12 KiB
title |
---|
On-Premises on Ubuntu |
This guide provides step-by-step instruction for installing the ClearML Enterprise Server on a single Linux Ubuntu server.
Prerequisites
The following are required for the ClearML on-premises server:
- At least 8 CPUs
- At least 32 GB RAM
- OS - Ubuntu 20 or higher
- 4 Disks
- Root
- For storing the system and dockers
- Recommended at least 30 GB
- mounted to
/
- Docker
- For storing Docker data
- Recommended at least 80GB
- mounted to
/var/lib/docker
with permissions 710
- Data
- For storing Elastic and Mongo databases
- Size depends on the usage. Recommended not to start with less than 100 GB
- Mounted to
/opt/allegro/data
- File Server
- For storing
fileserver
files (models and debug samples) - Size depends on usage
- Mounted to
/opt/allegro/data/fileserver
- For storing
- Root
- User for running ClearML services with administrator privileges
- Ports 8080, 8081, and 8008 available for the ClearML Server services
In addition, make sure you have the following (provided by ClearML):
- Docker hub credentials to access the ClearML images
docker-compose.yml
- The main compose file containing the services definitionsdocker-compose.override.yml
- The override file containing additions that are server specific, such as SSO integrationconstants.env
- Theenv
file contains values of items in thedocker-compose
that are unique for a specific environment, such as keys and secrets for system users, credentials, and image versions. The constant file should be reviewed and modified prior to the server installation
Installing ClearML Server
Preliminary Steps
-
Install Docker CE
https://docs.docker.com/install/linux/docker-ce/ubuntu/
-
Verify the Docker CE installation:
docker run hello-world
Expected output:
Hello from Docker! This message shows that your installation appears to be working correctly.
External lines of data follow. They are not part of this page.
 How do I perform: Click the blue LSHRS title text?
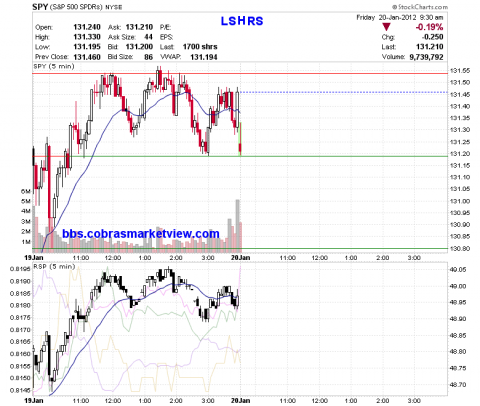[242, 21]
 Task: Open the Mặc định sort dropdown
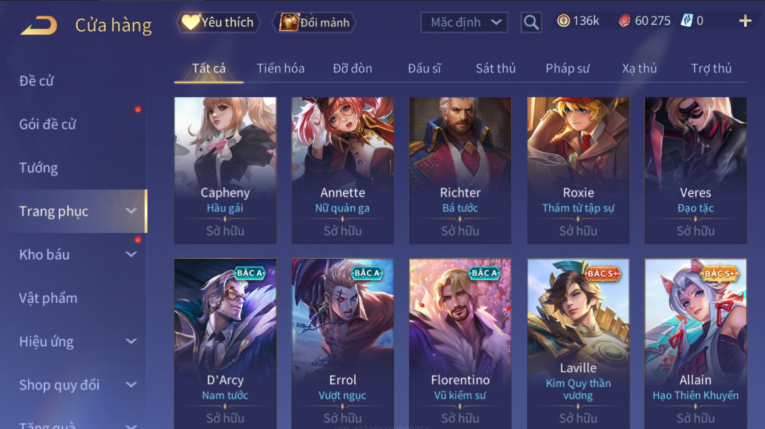tap(464, 22)
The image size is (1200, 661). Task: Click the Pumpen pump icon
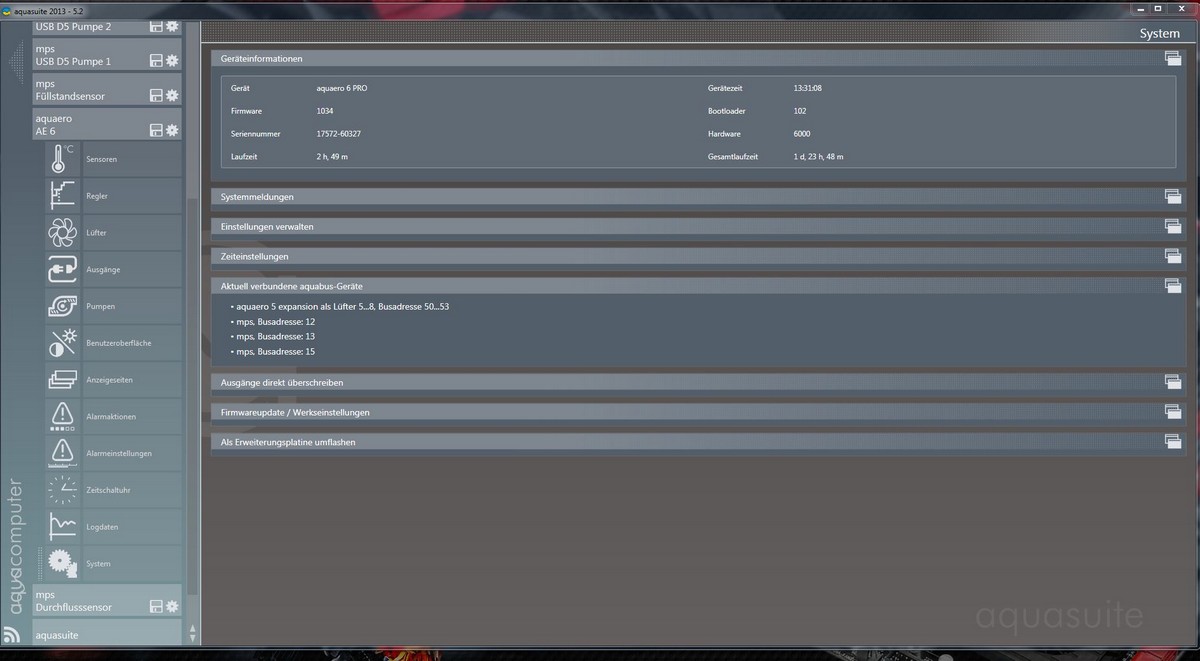pyautogui.click(x=62, y=306)
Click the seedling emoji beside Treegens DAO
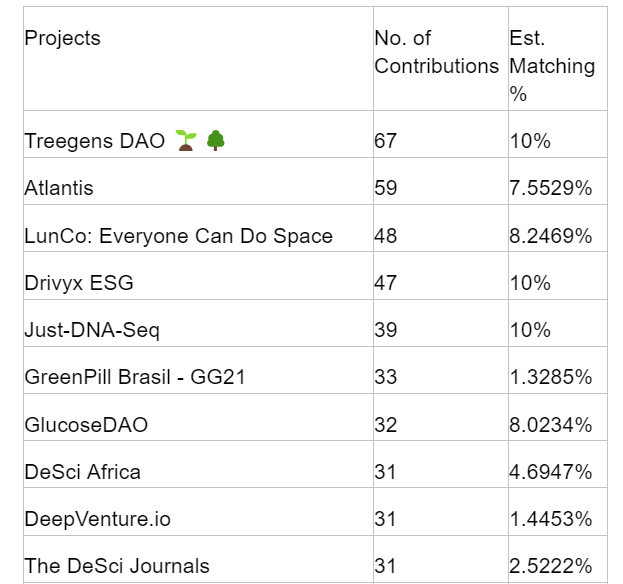The height and width of the screenshot is (584, 623). click(185, 141)
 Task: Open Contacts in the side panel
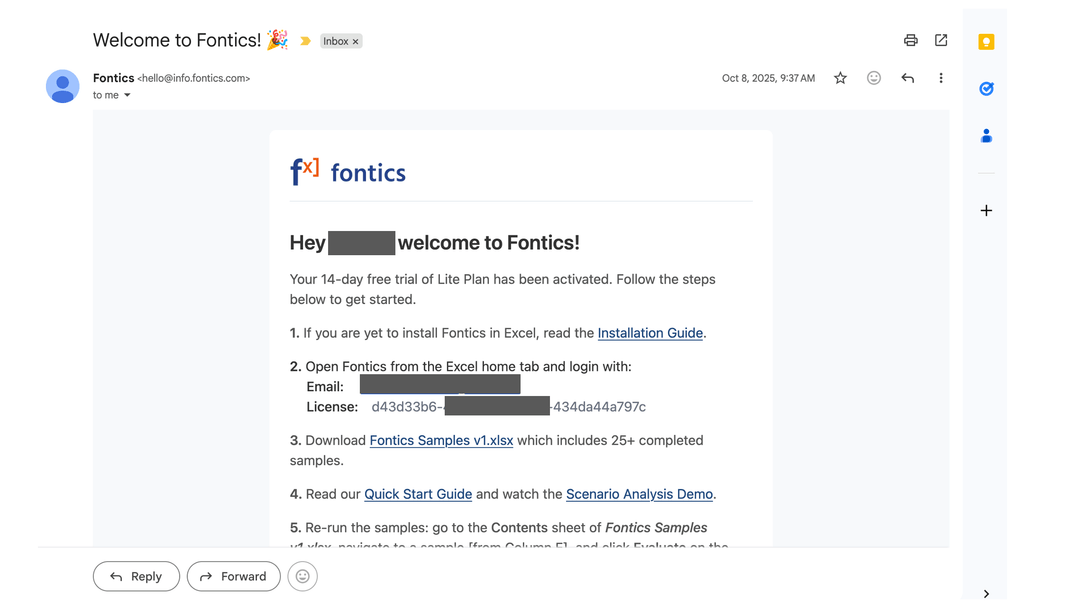pos(986,136)
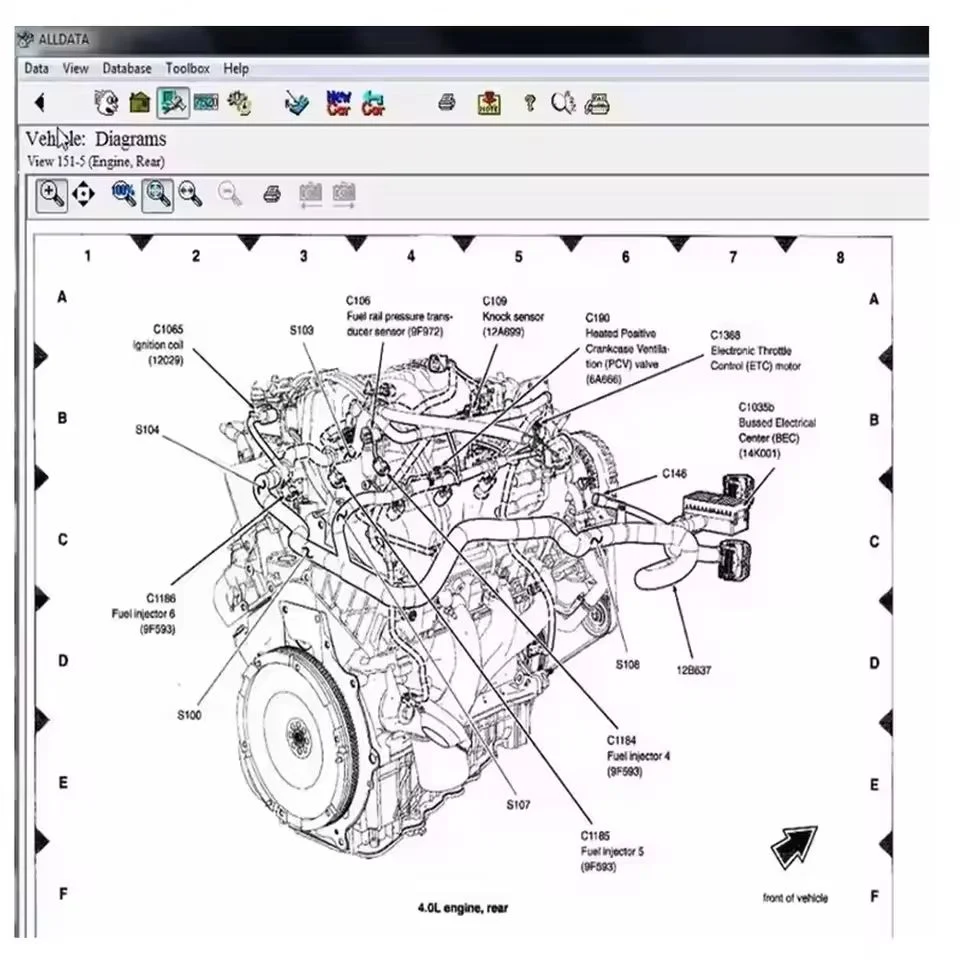Open the View menu
960x960 pixels.
click(x=75, y=68)
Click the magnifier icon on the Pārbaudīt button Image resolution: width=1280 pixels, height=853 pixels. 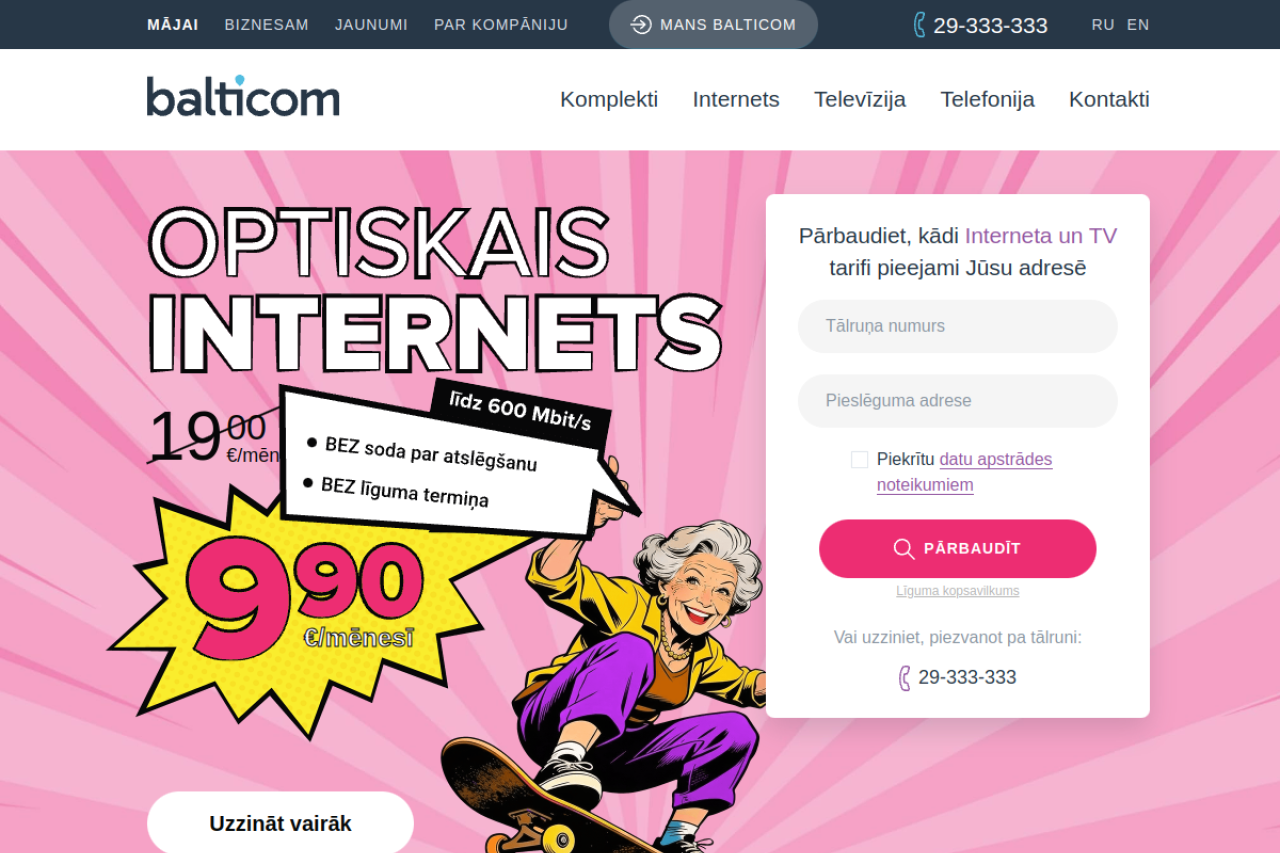904,549
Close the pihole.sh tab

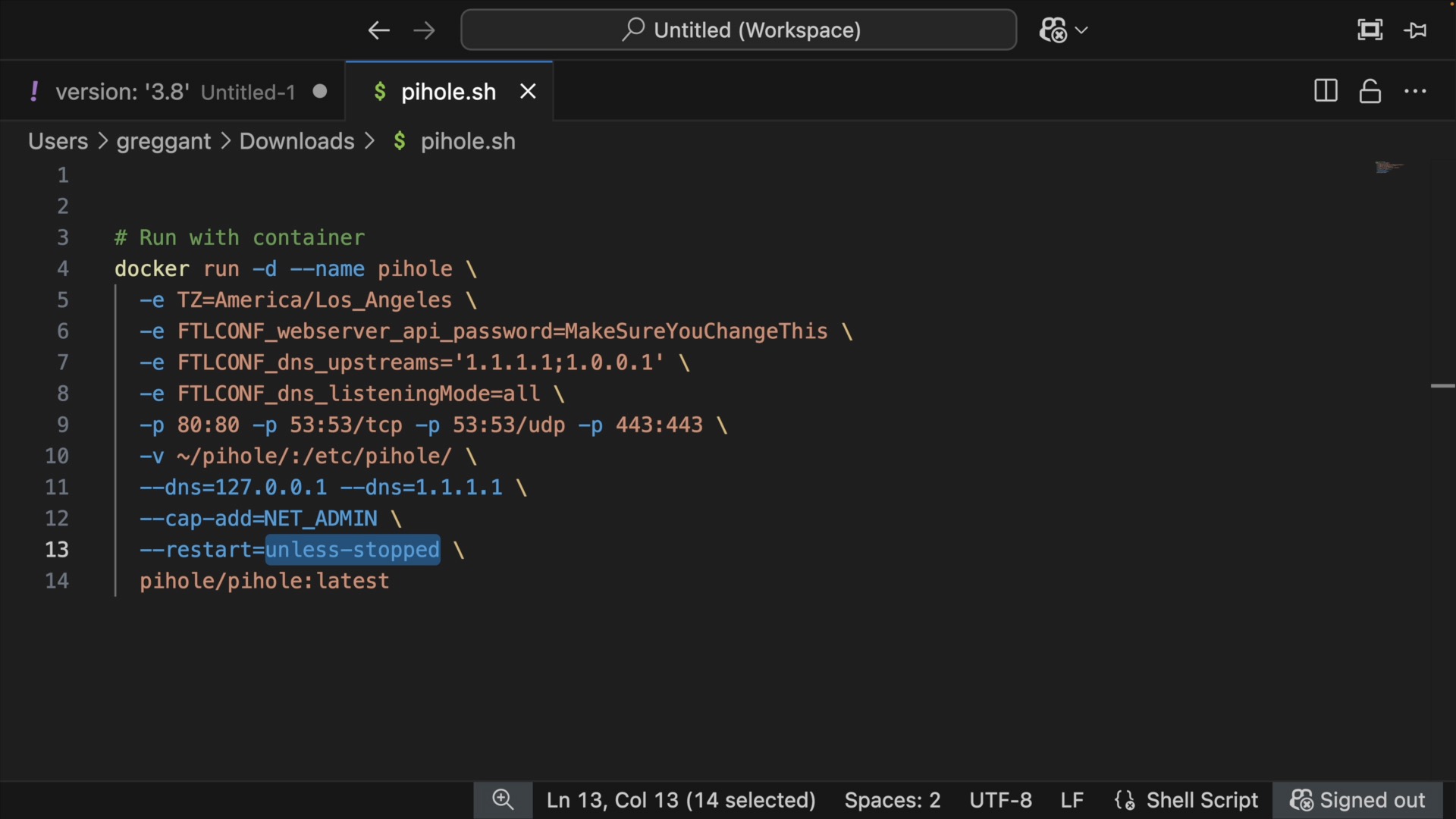(x=528, y=91)
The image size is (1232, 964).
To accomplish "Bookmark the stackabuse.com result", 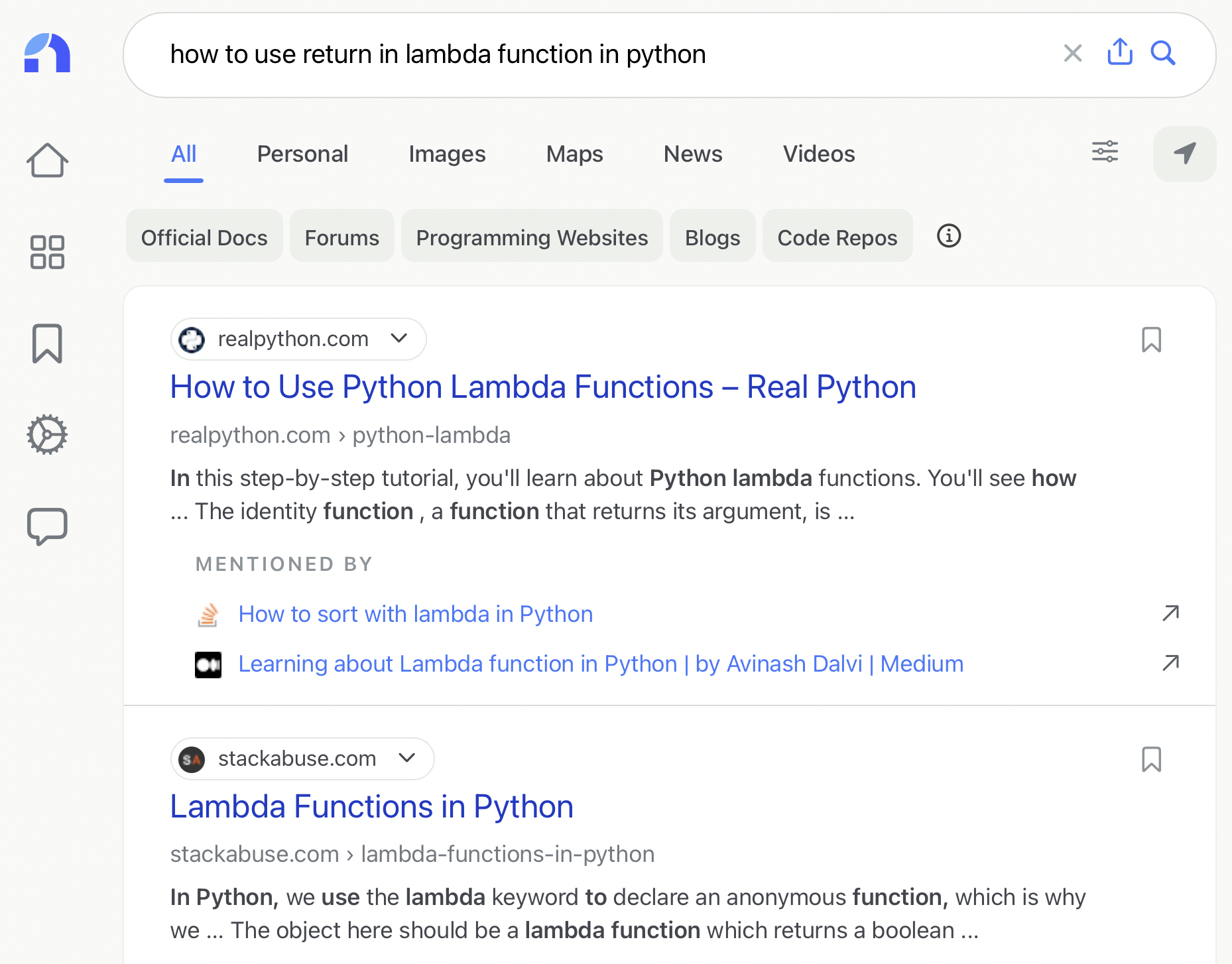I will (x=1151, y=759).
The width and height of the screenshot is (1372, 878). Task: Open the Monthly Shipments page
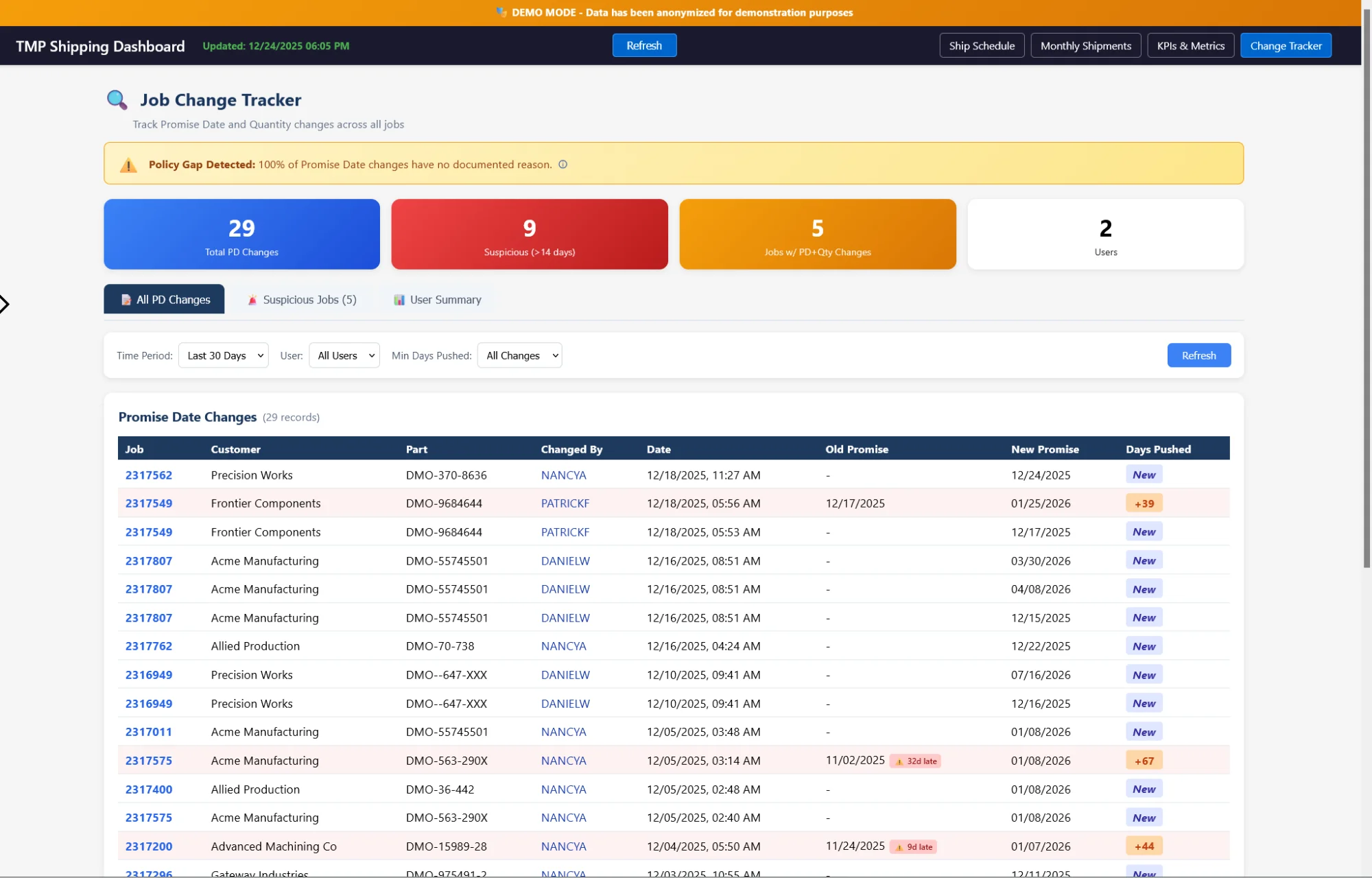click(x=1085, y=45)
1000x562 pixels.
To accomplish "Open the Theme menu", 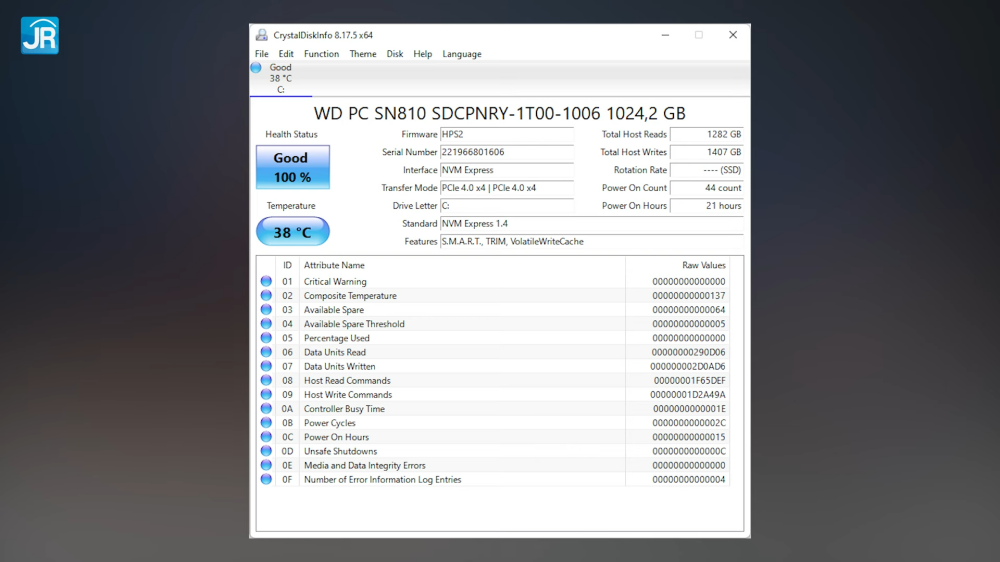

To generate this message, Docker took the following steps: 1. The Docker client contacted the Docker daemon. 2. The Docker daemon pulled the "hello-world" image from the Docker Hub. (amd64) 3. The Docker daemon created a new container from that image which runs the executable that produces the output you are currently reading. 4. The Docker daemon streamed that output to the Docker client, which sent it to your terminal.
-
Install
docker-compose
:sudo curl -L "https://github.com/docker/compose/releases/download/1.24.1/docker-compose-$(uname -s)-$(uname -m)" -o /usr/local/bin/docker-compose sudo chmod +x /usr/local/bin/docker-compose
:::note You might need to downgrade urlib3 by running
sudo pip3 install urllib3==1.26.2
::: -
Increase
vm.max_map_count
for Elasticsearch in Docker:echo "vm.max_map_count=262144" > /tmp/99-allegro.conf echo "vm.overcommit_memory=1" >> /tmp/99-allegro.conf echo "fs.inotify.max_user_instances=256" >> /tmp/99-allegro.conf sudo mv /tmp/99-allegro.conf /etc/sysctl.d/99-allegro.conf sudo sysctl -w vm.max_map_count=262144 sudo service docker restart
-
Disable THP. Create the
/etc/systemd/system/disable-thp.service
service file with the following content::::important The
ExecStart
string (Under `[Service]) should be a single line. :::[Unit] Description=Disable Transparent Huge Pages (THP) [Service] Type=simple ExecStart=/bin/sh -c "echo 'never' > /sys/kernel/mm/transparent_hugepage/enabled && echo 'never' > /sys/kernel/mm/transparent_hugepage/defrag" [Install] WantedBy=multi-user.target
-
Enable the online service:
sudo systemctl daemon-reload sudo systemctl enable disable-thp
-
Restart the machine
Installing the Server
-
Remove any previous installation of ClearML Server
sudo rm -R /opt/clearml/ sudo rm -R /opt/allegro/
-
Create local directories for the databases and storage:
sudo mkdir -pv /opt/allegro/data/elastic7plus sudo chown 1000:1000 /opt/allegro/data/elastic7plus sudo mkdir -pv /opt/allegro/data/mongo_4/configdb sudo mkdir -pv /opt/allegro/data/mongo_4/db sudo mkdir -pv /opt/allegro/data/redis sudo mkdir -pv /opt/allegro/logs/apiserver sudo mkdir -pv /opt/allegro/documentation sudo mkdir -pv /opt/allegro/data/fileserver sudo mkdir -pv /opt/allegro/logs/fileserver sudo mkdir -pv /opt/allegro/logs/fileserver-proxy sudo mkdir -pv /opt/allegro/data/fluentd/buffer sudo mkdir -pv /opt/allegro/config/webserver_external_files sudo mkdir -pv /opt/allegro/config/onprem_poc
-
Copy the following ClearML configuration files to
/opt/allegro
constants.env
docker-compose.override.yml
docker-compose.yml
-
Create an initial ClearML configuration file
/opt/allegro/config/onprem_poc/apiserver.conf
with a fixed user:auth { fixed_users { enabled: true, users: [ {username: "support", password: "<enter password here>", admin: true, name: "allegro.ai Support User"}, ] } }
-
Log into the Docker Hub repository using the username and password provided by ClearML:
sudo docker login -u=$DOCKERHUB_USER -p=$DOCKERHUB_PASSWORD
-
Start the
docker-compose
by changing directories to the directory containing the docker-compose files and running the following command: sudo docker-compose --env-file constants.env up -d -
Verify web access by browsing to your URL (IP address) and port 8080.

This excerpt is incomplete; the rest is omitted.